How can HR teams responsibly borrow sentiment analysis from Marketing?

The technology company's marketing team did not build their sentiment analysis capability overnight. They built it with a clear purpose, a defined governance framework, and a consistent commitment to using the data to serve their customers better. HR must apply the same discipline.

  • Define the purpose before deploying: HR teams must be explicit about what it is using sentiment analysis to achieve. Is it early identification of disengagement? Is it tracking the employee experience through a specific change programme? Is it identifying management development needs? The purpose determines the design. A tool deployed without a clear purpose will produce inconsistent results and will be governed poorly.
  • Build transparency into the programme: Employees should be aware of why the HR team is using sentiment analysis, what data it is processing, how the insights are being used, and who has access to them.
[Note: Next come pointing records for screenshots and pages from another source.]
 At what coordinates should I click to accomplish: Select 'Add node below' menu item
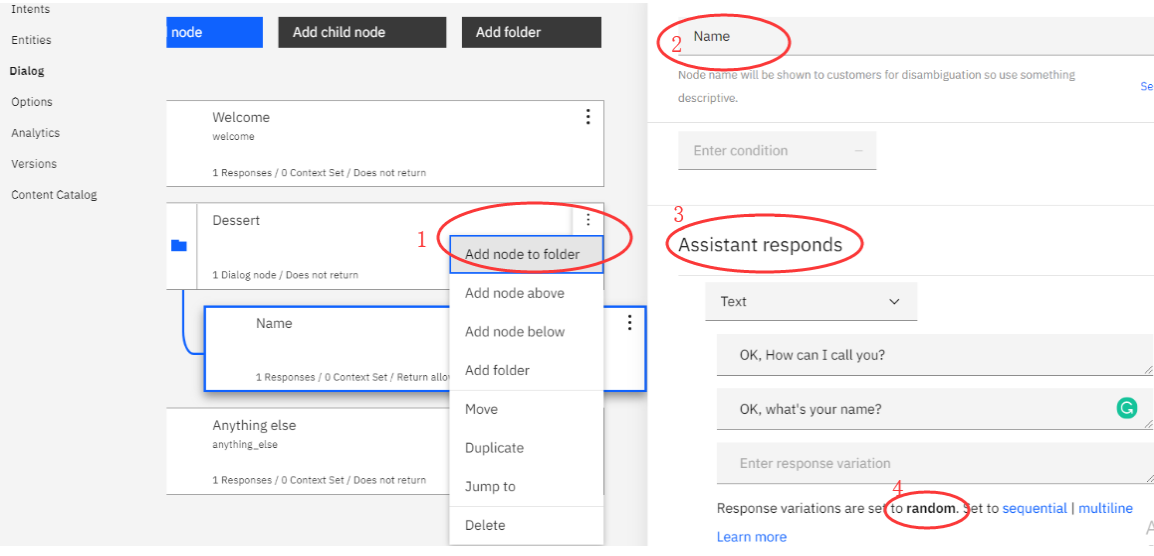[515, 332]
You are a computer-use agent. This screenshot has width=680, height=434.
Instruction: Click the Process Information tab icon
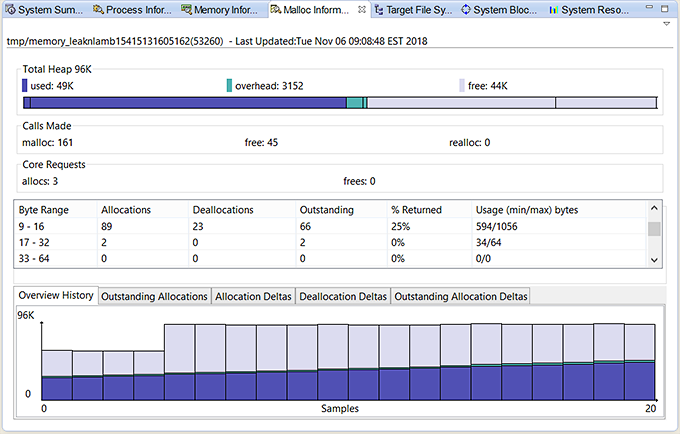pyautogui.click(x=98, y=10)
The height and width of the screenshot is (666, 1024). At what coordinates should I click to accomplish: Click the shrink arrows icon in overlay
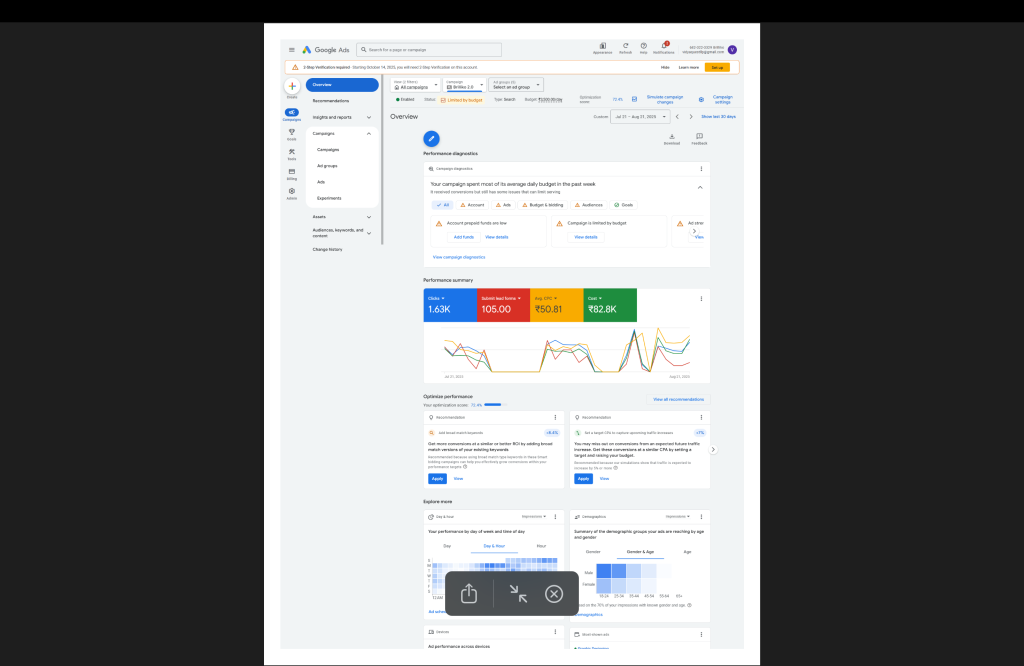(x=517, y=594)
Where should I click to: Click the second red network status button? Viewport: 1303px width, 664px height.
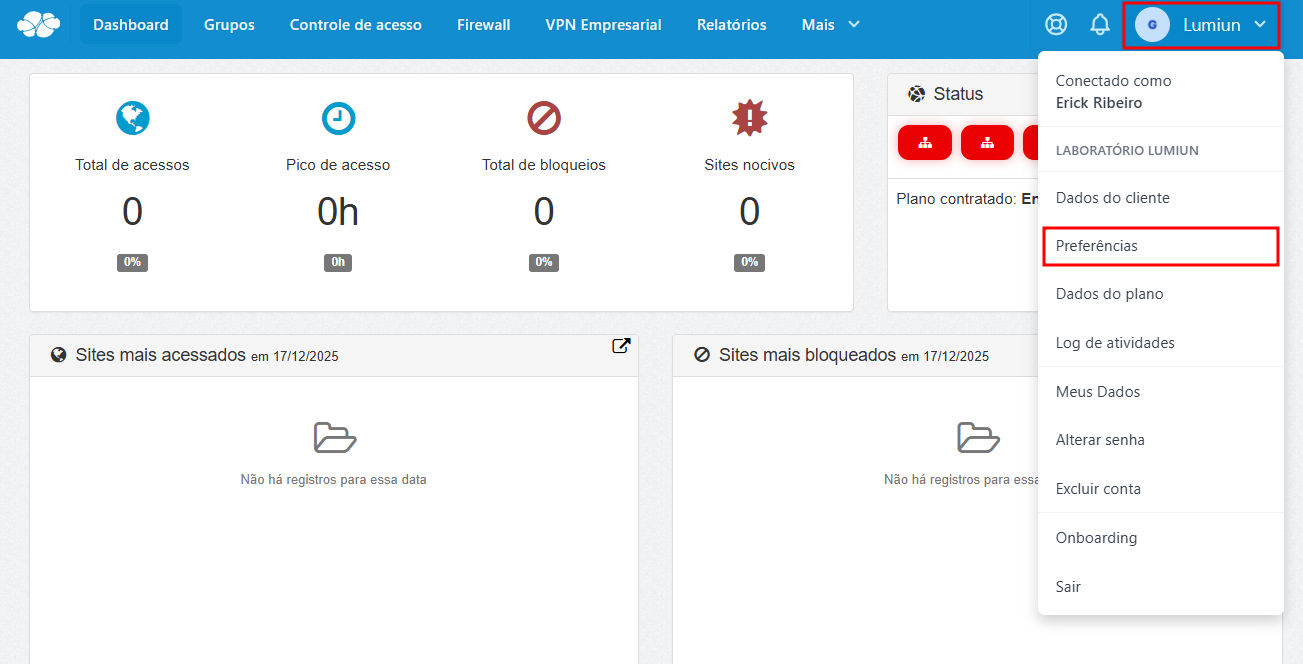pos(987,143)
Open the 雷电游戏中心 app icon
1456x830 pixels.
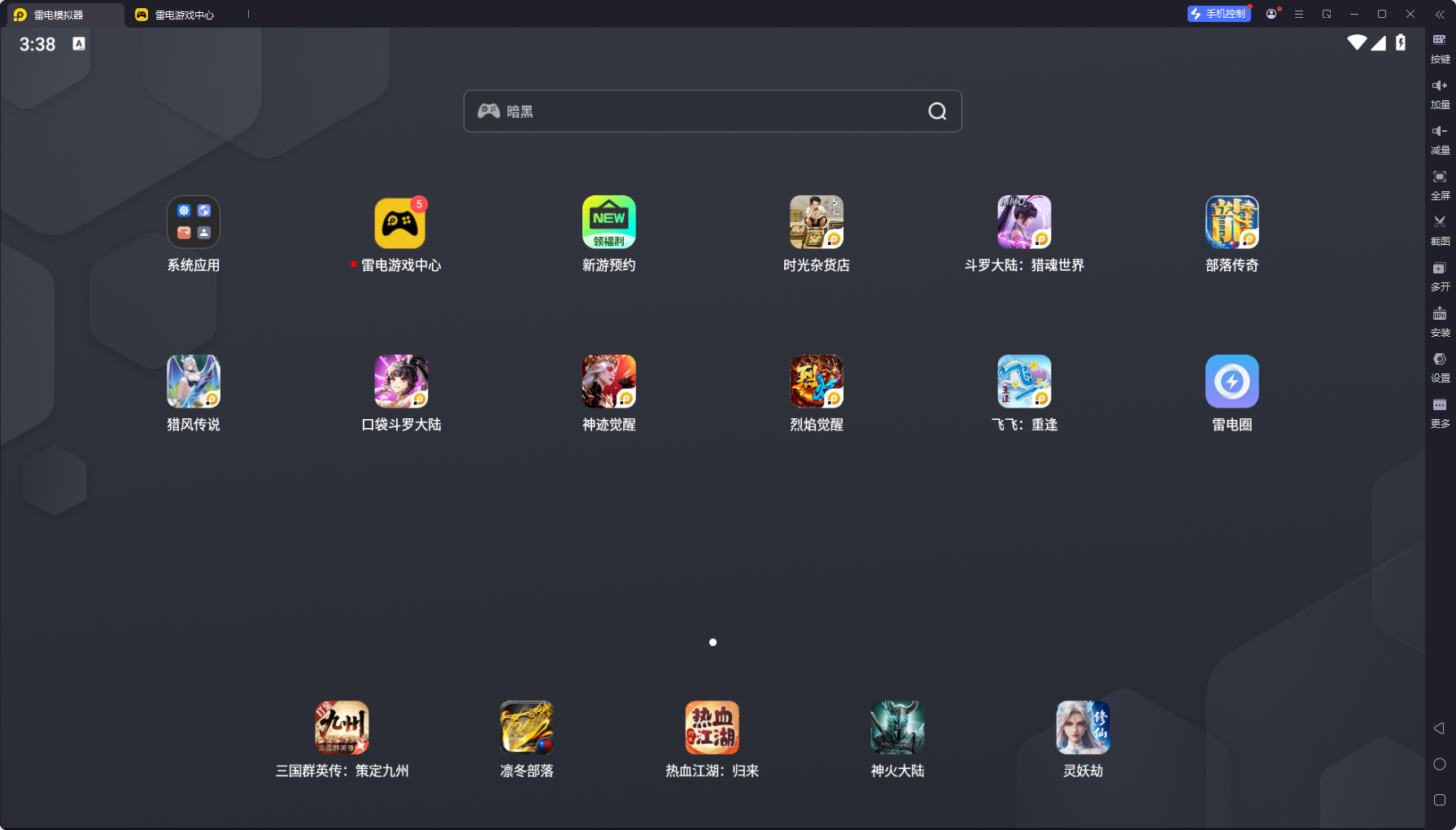399,223
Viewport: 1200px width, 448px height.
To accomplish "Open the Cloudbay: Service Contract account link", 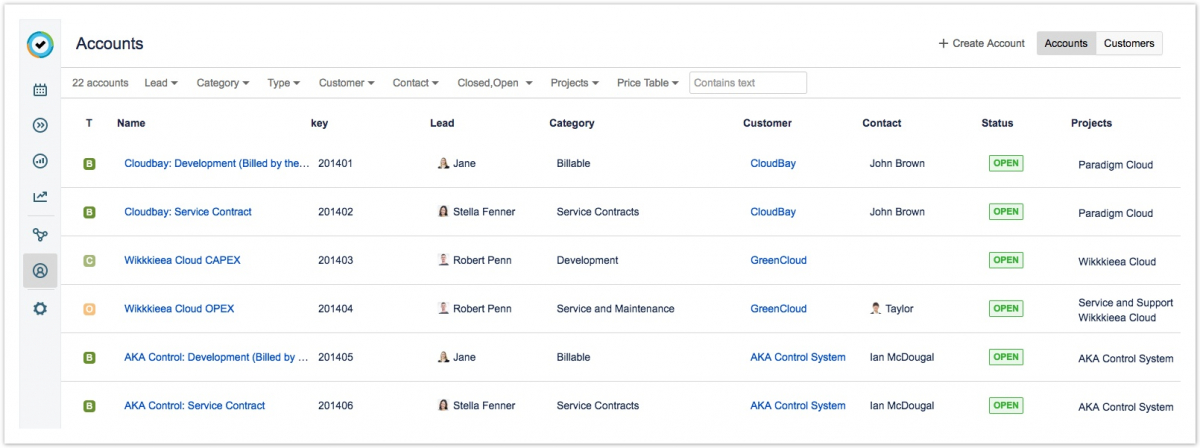I will tap(188, 212).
Transparency changes what the tool is capable of capturing, because employees who understand the purpose of the tool and trust that it will be used in their interest communicate more honestly than those who feel that they are under surveillance.
  • Restrict access to sentiment data: HR teams must build strict access controls that prevent sentiment analysis data from being misused without appropriate governance and oversight. The data should go to HR for systemic analysis. It should not end up with individual managers without a clear purpose and a defined use protocol.
  • Pair data with human judgment: The marketing team does not act on every negative sentiment signal automatically. They review the data, apply context, and make human decisions about what requires a response. HR must operate the same way. Sentiment data is an input to human judgment, not a substitute for it. The signal that a specific team is showing increasing negative sentiment requires an HR professional to investigate the context, understand the cause, and design a response that addresses the real issue rather than the algorithmic flag.

The marketing team's relationship with its customers improved when it started listening in real time. HR's relationship with employees can follow the same trajectory by bringing the same commitment to understanding what they are actually experiencing

Key Takeaways

  • Marketing teams use sentiment analysis to understand customers in real time. HR teams are still waiting six weeks for annual engagement survey results. The same tools and the same logic apply to employees, and the gap between the two functions' use of data is a problem HR can close.
  • Sentiment analysis gives HR real-time visibility into how employees feel, where disengagement is forming, which managers and processes are generating the strongest negative signals, and where the employee experience consistently breaks down across the lifecycle. This is intelligence that annual surveys cannot provide in time to act on.
  • The risks are real and must be taken as seriously as the benefits. Employees who know their communications are being analysed start moderating their language, which destroys the honest signals the tool was designed to capture. Managers who misuse sentiment data to target dissatisfied employees rather than address underlying conditions cause direct harm. Both outcomes are consequences of poor governance, not flaws in the technology itself.
  • Define the purpose before deploying. A sentiment analysis tool without a clear and stated purpose will be governed poorly and used inconsistently. HR must be explicit about what the tool is being used to achieve before it goes live, not after problems emerge.
  • Build transparency into the programme from the start. Employees who understand what is being analysed, why, and how the data will be used communicate more honestly than those who feel under surveillance. 
  • Treat sentiment data as an input to human judgment. Restrict access strictly, keep individual-level data away from line managers without a defined purpose and protocol, and ensure that every signal the system generates is reviewed by an HR professional who can apply context before deciding on a response.